Removing outliers for A/B search tests

Dec 4th 2023engineering

How do you measure the success of a new feature? How do you test the impact? There are different ways of doing this including feature flags. Many people have used A/B testing solutions, too, like Optimizely or other third party systems to test the impact of their features.

When it comes to Algolia, our customers want to understand how a new feature might impact conversion and click-through rates, or boost revenue. Within our product dashboard is an A/B testing feature that customers can use to run their tests. Customers will start an A/B test with a hypothesis — perhaps some change like dynamic reranking or AI search might increase the click-through rate or conversion rate over and above their control.

The dashboard shows click through rate (CTR) and conversion rate (CVR). As the test progresses, we measure things like uplift and significance, too. In this example below, we’re measuring results from a personalization test between two different variants. These tests are live on a site, and clicks and conversions can sometimes be tainted with inaccurate data.

One thing you may notice on this screen above is that there is a difference in Tracked Searches. Quite a big difference. While a 50/50 traffic split is what the customer has configured, the distribution of them is actually quite large. It’s an almost 3% difference which equates to 20,000 more tracked searches in one test versus another. Ideally it should be a little bit better than this, a little bit closer to a true 50/50 split.

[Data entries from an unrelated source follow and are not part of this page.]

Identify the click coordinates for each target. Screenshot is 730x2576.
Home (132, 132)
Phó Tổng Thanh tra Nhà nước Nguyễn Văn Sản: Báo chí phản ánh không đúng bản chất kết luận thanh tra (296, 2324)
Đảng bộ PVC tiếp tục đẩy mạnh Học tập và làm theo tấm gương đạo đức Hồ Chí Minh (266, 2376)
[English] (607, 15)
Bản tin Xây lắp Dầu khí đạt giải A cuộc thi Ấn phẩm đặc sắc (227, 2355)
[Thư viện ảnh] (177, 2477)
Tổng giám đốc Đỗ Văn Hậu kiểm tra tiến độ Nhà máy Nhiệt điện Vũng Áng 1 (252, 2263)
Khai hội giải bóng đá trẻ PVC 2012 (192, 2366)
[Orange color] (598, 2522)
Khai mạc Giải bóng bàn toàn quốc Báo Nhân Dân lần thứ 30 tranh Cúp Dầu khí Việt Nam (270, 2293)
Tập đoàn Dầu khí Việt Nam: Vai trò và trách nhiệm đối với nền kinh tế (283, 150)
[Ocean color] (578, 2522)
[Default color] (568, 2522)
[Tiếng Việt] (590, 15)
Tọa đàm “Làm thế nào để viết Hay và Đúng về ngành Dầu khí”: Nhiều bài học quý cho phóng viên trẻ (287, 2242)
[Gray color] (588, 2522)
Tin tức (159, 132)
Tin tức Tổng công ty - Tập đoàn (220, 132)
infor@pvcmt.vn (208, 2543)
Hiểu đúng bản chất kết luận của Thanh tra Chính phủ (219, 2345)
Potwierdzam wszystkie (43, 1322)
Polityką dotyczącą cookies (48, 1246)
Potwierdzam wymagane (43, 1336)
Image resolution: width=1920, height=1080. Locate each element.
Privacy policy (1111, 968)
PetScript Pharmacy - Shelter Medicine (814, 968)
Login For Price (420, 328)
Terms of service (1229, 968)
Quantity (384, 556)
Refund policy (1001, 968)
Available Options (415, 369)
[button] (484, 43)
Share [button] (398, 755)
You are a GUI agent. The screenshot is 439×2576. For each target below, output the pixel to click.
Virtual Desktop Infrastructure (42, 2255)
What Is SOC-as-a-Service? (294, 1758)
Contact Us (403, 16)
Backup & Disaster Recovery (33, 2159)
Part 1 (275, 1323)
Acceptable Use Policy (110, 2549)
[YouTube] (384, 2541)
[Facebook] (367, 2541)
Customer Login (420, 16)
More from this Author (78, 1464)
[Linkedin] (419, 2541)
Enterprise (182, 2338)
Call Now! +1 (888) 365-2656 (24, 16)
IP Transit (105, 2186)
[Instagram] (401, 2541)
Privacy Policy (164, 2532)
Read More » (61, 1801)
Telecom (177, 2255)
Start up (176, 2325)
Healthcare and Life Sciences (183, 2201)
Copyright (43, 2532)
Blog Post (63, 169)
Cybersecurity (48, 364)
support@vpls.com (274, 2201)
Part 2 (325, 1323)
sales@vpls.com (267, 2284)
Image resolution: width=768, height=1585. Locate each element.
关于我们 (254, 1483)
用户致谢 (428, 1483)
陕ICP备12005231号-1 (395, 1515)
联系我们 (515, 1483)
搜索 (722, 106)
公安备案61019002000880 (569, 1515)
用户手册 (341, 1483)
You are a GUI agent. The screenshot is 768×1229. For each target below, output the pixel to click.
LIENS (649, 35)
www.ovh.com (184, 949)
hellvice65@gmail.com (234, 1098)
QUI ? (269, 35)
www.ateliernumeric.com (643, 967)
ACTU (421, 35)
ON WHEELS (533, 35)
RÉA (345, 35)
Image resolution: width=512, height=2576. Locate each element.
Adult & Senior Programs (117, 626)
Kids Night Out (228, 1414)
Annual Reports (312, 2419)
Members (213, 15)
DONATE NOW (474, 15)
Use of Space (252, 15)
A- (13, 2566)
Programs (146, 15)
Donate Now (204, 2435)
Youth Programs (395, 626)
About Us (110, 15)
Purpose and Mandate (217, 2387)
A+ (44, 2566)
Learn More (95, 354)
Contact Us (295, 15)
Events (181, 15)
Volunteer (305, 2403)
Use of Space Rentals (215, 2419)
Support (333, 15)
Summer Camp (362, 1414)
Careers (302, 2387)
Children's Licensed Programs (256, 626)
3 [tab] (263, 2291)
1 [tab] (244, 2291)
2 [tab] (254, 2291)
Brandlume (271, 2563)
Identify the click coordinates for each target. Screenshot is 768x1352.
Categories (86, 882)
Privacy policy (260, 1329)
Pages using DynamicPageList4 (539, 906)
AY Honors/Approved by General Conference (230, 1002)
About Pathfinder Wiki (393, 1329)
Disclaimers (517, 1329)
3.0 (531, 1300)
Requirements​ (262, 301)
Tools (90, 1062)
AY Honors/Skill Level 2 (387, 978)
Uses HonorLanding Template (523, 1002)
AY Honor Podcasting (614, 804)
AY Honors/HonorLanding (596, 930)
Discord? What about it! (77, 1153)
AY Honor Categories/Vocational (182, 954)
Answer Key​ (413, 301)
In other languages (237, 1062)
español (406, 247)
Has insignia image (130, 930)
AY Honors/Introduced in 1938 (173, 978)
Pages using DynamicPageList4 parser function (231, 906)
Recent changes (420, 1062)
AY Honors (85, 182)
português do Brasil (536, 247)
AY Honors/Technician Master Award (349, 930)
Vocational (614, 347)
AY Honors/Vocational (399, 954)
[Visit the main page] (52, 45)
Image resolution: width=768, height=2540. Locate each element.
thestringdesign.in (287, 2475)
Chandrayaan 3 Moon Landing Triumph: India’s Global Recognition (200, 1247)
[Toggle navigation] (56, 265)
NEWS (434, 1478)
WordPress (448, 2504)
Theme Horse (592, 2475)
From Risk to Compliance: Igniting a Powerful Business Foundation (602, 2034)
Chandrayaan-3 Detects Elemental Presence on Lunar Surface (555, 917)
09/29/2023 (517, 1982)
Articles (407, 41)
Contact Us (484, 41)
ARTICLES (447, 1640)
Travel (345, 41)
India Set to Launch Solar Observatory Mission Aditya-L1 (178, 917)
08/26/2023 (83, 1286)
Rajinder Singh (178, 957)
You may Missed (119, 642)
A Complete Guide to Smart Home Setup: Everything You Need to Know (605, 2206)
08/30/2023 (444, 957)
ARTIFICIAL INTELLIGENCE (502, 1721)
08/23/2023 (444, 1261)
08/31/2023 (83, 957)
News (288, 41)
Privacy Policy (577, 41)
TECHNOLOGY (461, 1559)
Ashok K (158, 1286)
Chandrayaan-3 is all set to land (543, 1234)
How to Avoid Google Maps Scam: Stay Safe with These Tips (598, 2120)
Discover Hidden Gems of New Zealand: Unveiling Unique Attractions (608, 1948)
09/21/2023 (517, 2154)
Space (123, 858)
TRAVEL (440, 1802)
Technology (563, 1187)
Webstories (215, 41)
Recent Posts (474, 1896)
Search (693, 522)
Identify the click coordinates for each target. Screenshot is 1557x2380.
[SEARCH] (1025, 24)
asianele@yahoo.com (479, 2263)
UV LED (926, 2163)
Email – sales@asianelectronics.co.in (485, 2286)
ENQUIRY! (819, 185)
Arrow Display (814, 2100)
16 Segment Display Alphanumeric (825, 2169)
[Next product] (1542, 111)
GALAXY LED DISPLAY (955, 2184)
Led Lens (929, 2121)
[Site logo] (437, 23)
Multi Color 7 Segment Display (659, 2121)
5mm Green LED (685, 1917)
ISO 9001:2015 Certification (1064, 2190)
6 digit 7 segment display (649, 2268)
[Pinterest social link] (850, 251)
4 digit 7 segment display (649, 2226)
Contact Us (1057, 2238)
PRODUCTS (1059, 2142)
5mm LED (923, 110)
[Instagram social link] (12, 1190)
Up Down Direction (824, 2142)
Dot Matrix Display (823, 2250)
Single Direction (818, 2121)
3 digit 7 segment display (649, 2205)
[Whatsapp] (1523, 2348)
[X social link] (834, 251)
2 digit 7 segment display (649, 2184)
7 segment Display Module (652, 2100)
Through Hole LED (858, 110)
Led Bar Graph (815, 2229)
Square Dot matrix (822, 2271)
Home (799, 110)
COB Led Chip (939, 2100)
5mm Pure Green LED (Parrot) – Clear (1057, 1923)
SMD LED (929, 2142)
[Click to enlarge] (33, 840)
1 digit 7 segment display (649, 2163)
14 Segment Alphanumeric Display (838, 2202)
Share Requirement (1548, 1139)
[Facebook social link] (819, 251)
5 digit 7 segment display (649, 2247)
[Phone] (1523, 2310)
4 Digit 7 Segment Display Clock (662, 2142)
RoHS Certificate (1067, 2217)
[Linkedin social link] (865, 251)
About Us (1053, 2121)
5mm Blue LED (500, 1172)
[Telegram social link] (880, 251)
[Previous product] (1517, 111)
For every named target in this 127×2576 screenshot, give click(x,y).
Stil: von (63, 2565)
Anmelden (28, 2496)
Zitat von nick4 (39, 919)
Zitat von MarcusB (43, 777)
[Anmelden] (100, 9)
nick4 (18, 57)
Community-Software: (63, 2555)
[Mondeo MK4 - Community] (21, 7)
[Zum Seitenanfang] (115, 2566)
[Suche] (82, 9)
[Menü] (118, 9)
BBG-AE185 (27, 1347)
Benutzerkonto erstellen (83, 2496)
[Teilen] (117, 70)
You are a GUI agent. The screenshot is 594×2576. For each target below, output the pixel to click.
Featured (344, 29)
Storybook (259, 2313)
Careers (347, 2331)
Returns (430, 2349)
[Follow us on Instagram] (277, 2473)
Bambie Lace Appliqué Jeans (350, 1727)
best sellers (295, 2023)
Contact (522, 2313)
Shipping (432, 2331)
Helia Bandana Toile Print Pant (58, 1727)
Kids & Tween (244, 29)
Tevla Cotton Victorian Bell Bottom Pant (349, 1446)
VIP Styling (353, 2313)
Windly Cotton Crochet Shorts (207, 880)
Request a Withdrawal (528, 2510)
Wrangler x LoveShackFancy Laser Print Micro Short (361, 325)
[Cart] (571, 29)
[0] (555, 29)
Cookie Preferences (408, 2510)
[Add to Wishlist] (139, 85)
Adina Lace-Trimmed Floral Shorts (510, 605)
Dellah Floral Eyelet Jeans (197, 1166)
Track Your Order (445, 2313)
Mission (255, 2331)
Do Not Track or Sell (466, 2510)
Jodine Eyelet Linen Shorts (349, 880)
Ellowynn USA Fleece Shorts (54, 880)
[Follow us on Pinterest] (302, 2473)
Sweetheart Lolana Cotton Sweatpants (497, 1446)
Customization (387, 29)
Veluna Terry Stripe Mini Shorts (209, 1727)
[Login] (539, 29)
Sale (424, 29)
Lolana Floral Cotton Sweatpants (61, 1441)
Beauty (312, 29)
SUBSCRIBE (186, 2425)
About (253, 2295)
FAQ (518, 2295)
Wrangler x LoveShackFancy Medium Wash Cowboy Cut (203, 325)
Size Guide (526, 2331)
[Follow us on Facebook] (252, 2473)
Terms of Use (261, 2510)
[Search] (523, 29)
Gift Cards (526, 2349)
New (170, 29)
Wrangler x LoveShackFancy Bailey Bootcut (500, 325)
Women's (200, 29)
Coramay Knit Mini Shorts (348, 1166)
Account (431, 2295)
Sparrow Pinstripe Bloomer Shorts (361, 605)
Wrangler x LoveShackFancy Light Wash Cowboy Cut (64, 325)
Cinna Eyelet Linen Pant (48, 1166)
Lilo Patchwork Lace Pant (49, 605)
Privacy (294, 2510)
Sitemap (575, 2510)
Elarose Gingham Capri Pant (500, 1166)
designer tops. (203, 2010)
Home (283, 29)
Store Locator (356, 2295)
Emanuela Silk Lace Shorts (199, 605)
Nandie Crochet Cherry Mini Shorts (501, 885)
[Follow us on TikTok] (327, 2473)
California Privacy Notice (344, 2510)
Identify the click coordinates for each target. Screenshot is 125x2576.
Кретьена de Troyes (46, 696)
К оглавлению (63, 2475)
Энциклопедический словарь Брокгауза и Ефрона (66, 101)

Why the difference? Bots are basically the answer. Unless a customer is explicitly disabling click analytics, you could get these bots doing thousands and thousands of searches. It throws off click-through and conversion statistics, which in turn affects results. Of course, it’s not just a nuisance; it has real ramifications for our customers who are attempting to optimize their businesses. This activity interferes with getting clean results.

We wanted to find a way to remove these outliers automatically to give customers more accurate results. In this blog, I will explain how we set out to tackle this problem.

By the numbers

Here’s a simple example. Let’s say you have one A/B test variant with 10,000 searches and 1500 conversions, it’s a 15% conversion rate. Just a simple division. A second variant has 10,900 searches with 1600 conversions, or a 14.6% conversion rate.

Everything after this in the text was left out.